1. Your first act should end with the literary equivalent of a train wreck. What I mean by that is that you should be moving constantly toward a collision of conflicting needs and desires that results in the protagonist having to make a major life decision and consequently
act upon that decision.
2. Your protagonist should have a clearly-defined goal. Often this is a wrong-headed goal based on a misunderstanding the protagonist has about the world. The train wreck at the end of the first act will leave the protagonist with a better picture of reality and possibly a new or modified goal to which he must direct his life and
actions.
3. Your antagonist should have a clearly-defined goal. This isn't necessarily something Evil, but it has to set your antagonist and your protagonist on intersecting paths that will result in the above-mentioned train wreck. Generally, the train wreck leaves your antagonist stronger, and his goals won't change at all; he'll just keep moving in the direction of his goals and
continue acting upon his desires and needs.
4. Your support characters should have clearly-defined goals. These are usually goals that are supported by or aligned loosely with the protagonist or the antagonist. Know which is which. Your protagonist could be allied with people who are actually working against his goals, even if not deliberately or with Evil Intent. Their lives will also be affected by the train wreck in some way. Some of them will change their goals, others won't, but all of them will
continue to act to achieve their goals.
5. The story must MOVE toward the train wreck, and things have to REMAIN IN ACTION. Think of your first act as the opening of a game of chess, where each side is closing in on the other, and pieces are constantly being moved forward, some pieces captured and removed from the game as it progresses. Often the protagonist won't even know that there is another player opposite him, killing his pawns and planning to put his king in checkmate. The point is, the characters are all
active and
constantly moving forward.
You are, in a traditional first act of a traditional three-act structure, moving toward a point where all of these conflicting courses crash into each other with a big bang, from which the rest of the story will spin away toward the climax.
Your job is therefore to:
Keep your characters moving toward goals
Let your readers know what these goals are
Let your readers see what the conflicts are
Let your readers know what is at stake for each character
Let your reader see the train wreck coming before your protagonist sees it
Make sure all the motivations are plausible and clear
I do find myself thinking in terms of either a train wreck between locomotives racing toward each other on the same track, or a street intersection with two or more cars all speeding to a messy crash. Don't get me wrong; the pace of the story does not have to be breakneck. But you do need to set forces in opposition and have them collide.

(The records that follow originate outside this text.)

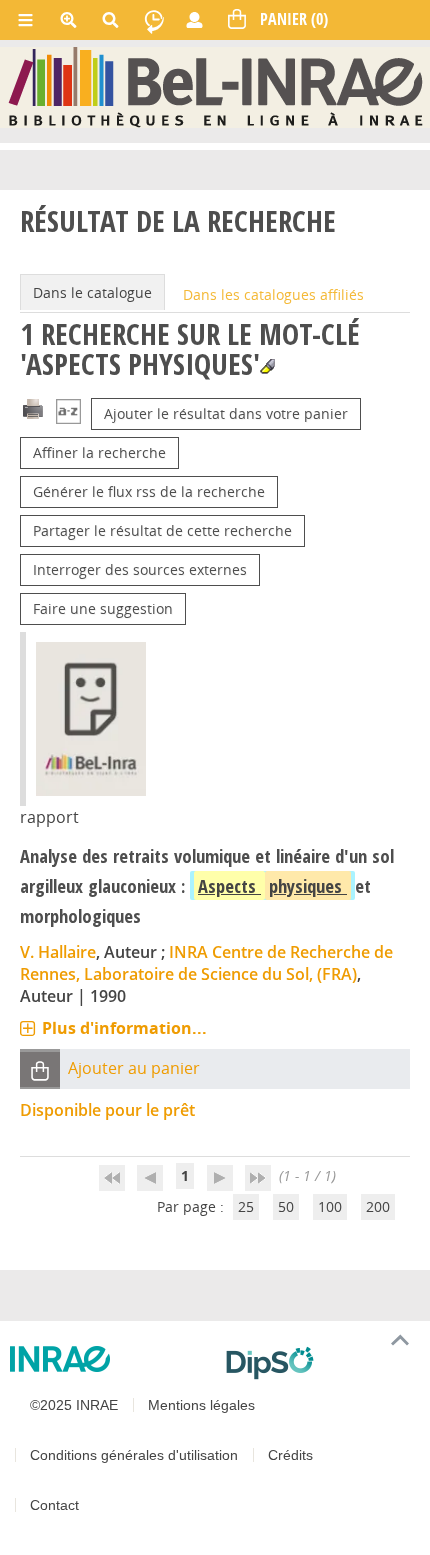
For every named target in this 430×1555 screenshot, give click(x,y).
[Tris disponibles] (68, 413)
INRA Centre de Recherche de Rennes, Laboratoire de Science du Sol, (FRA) (206, 963)
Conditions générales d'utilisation (134, 1455)
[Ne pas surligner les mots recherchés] (267, 366)
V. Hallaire (58, 952)
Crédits (290, 1455)
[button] (40, 1069)
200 (378, 1206)
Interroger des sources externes (140, 569)
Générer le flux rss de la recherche (149, 491)
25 (246, 1206)
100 (330, 1206)
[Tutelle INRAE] (110, 1359)
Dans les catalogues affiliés (273, 294)
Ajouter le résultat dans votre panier (226, 413)
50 (286, 1206)
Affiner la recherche (99, 452)
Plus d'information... (124, 1028)
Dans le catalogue (92, 292)
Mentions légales (201, 1405)
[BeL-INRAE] (215, 86)
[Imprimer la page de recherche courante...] (33, 407)
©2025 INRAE (74, 1405)
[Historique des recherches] (154, 20)
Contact (54, 1505)
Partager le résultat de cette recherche (162, 530)
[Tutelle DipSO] (320, 1363)
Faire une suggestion (103, 608)
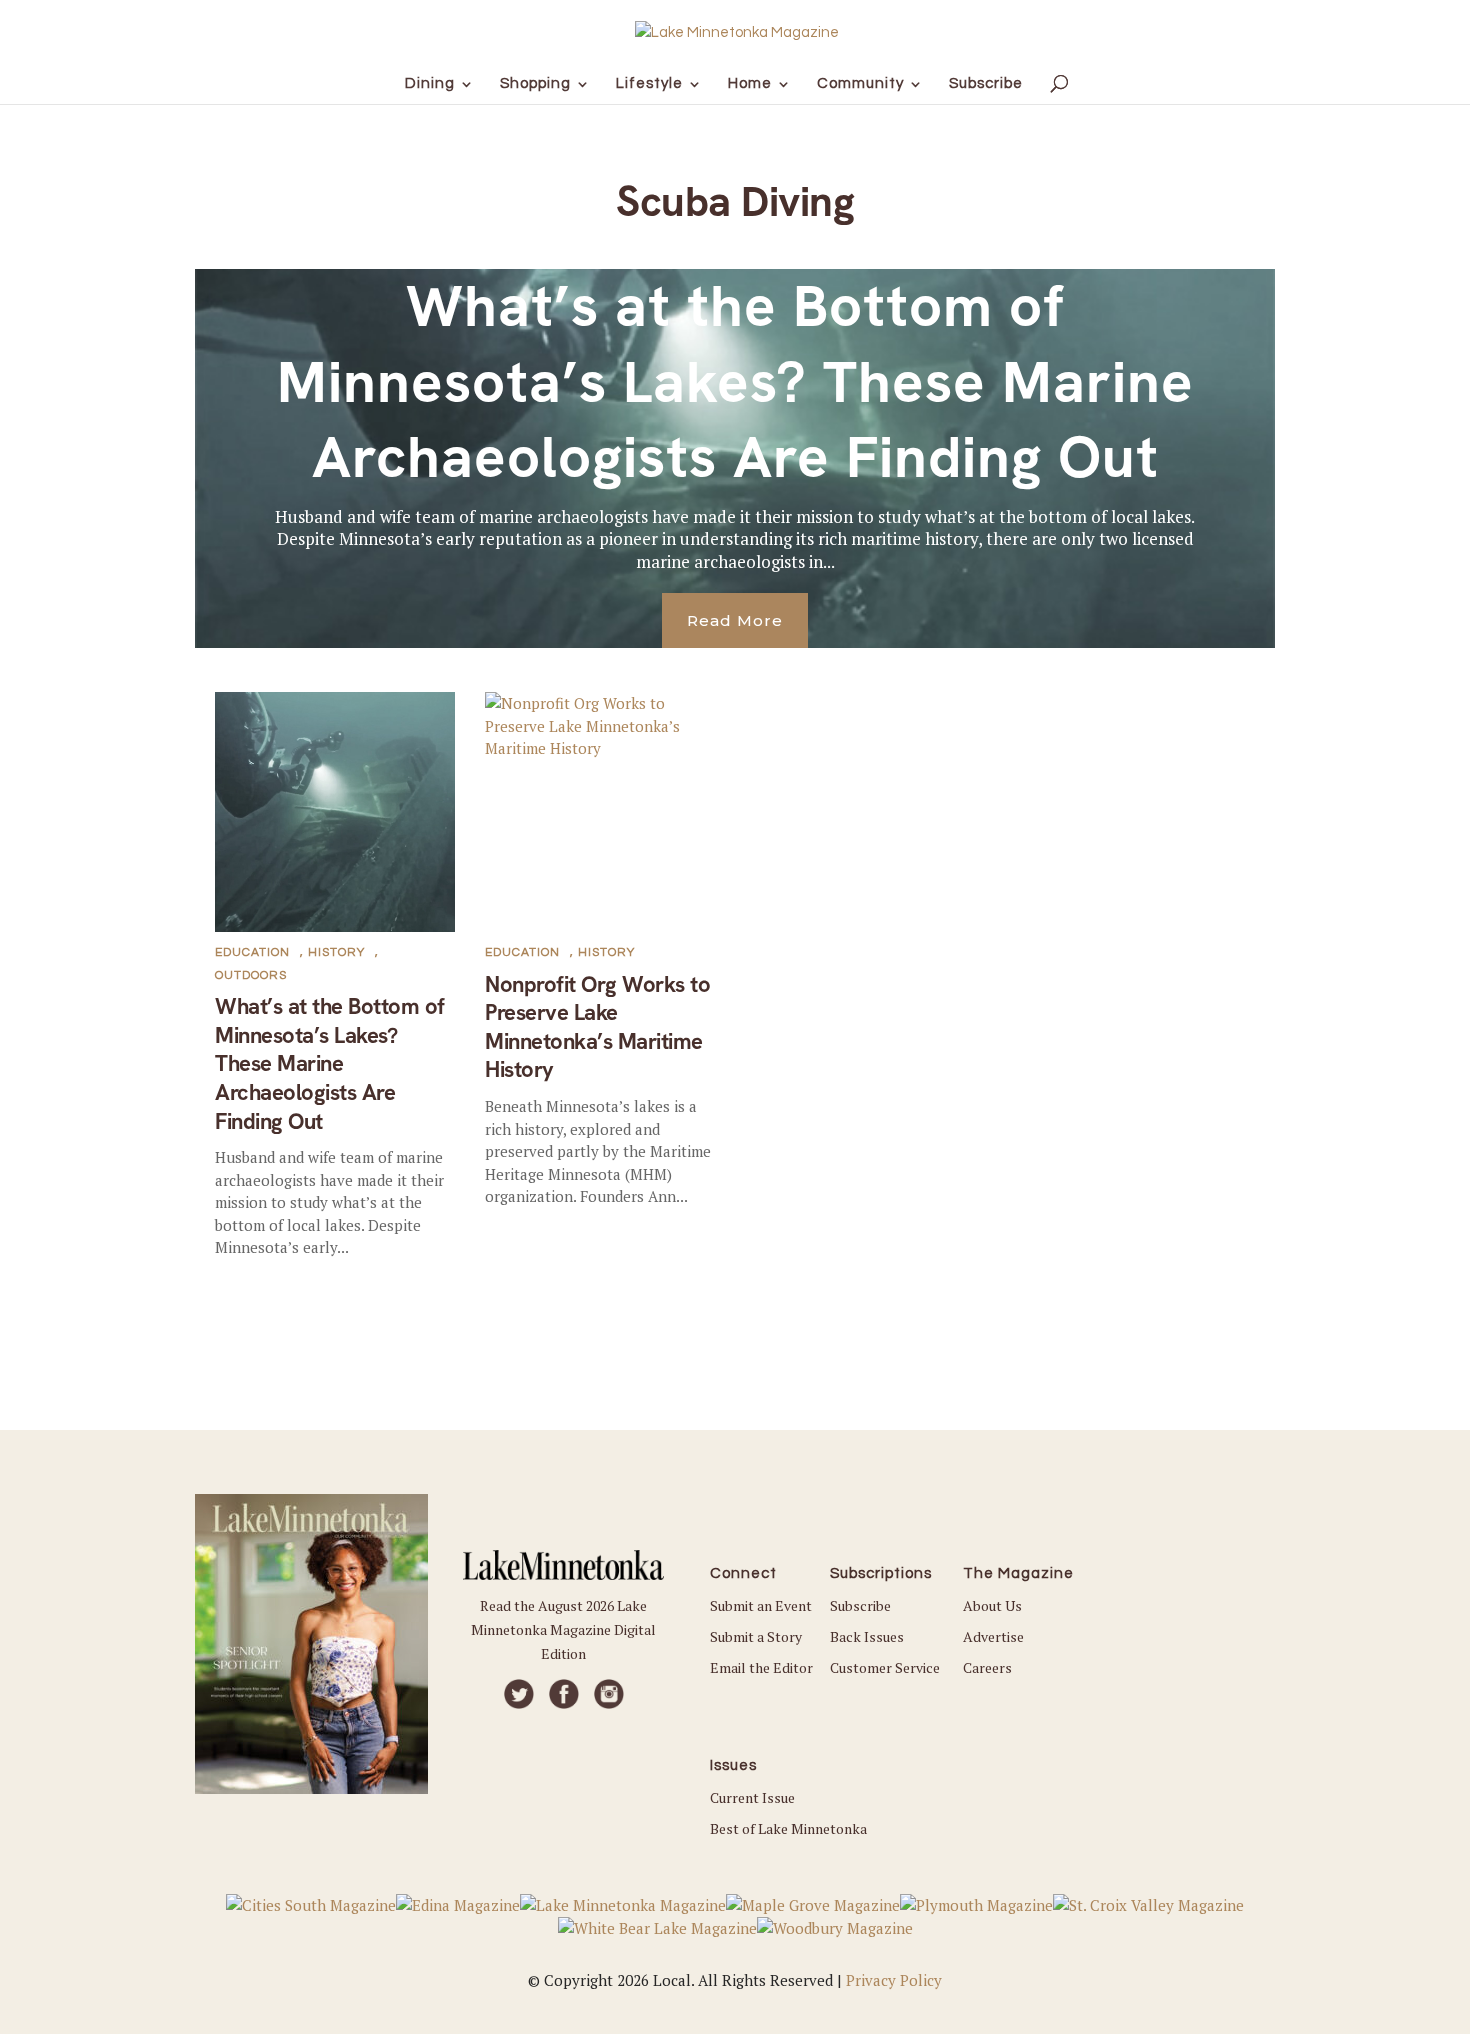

The most effective way to do this is not, surprisingly, through plot but through character. What
happens to people is not nearly as interesting as what people are
trying to do. This is a very important distinction. Don't let your plot
push the protagonist; have the plot result from the
protagonist pushing against life. Agents, editors and, yes, readers generally aren't interested in characters who are reactive, who get pushed around by life. You might think that this sort of victimhood will make your characters sympathetic, and you may be right, but you will probably be wrong if you think that will make them compelling to readers. So think of the train wreck you'll be creating as a
collision of characters and goals, not as the meeting up of plot strands, okay?
Sorry about all the italics. I got
carried away.
Note: I am currently on vacation, so I won't be able to reply to any comments on this post. Hopefully Michelle and Davin can pick up the slack for me. Apologies all around.
Also: someone needs to remind me at some point that I want to write about beginnings of stories, Chekhov's gun and how the two can work together to give a writer story options.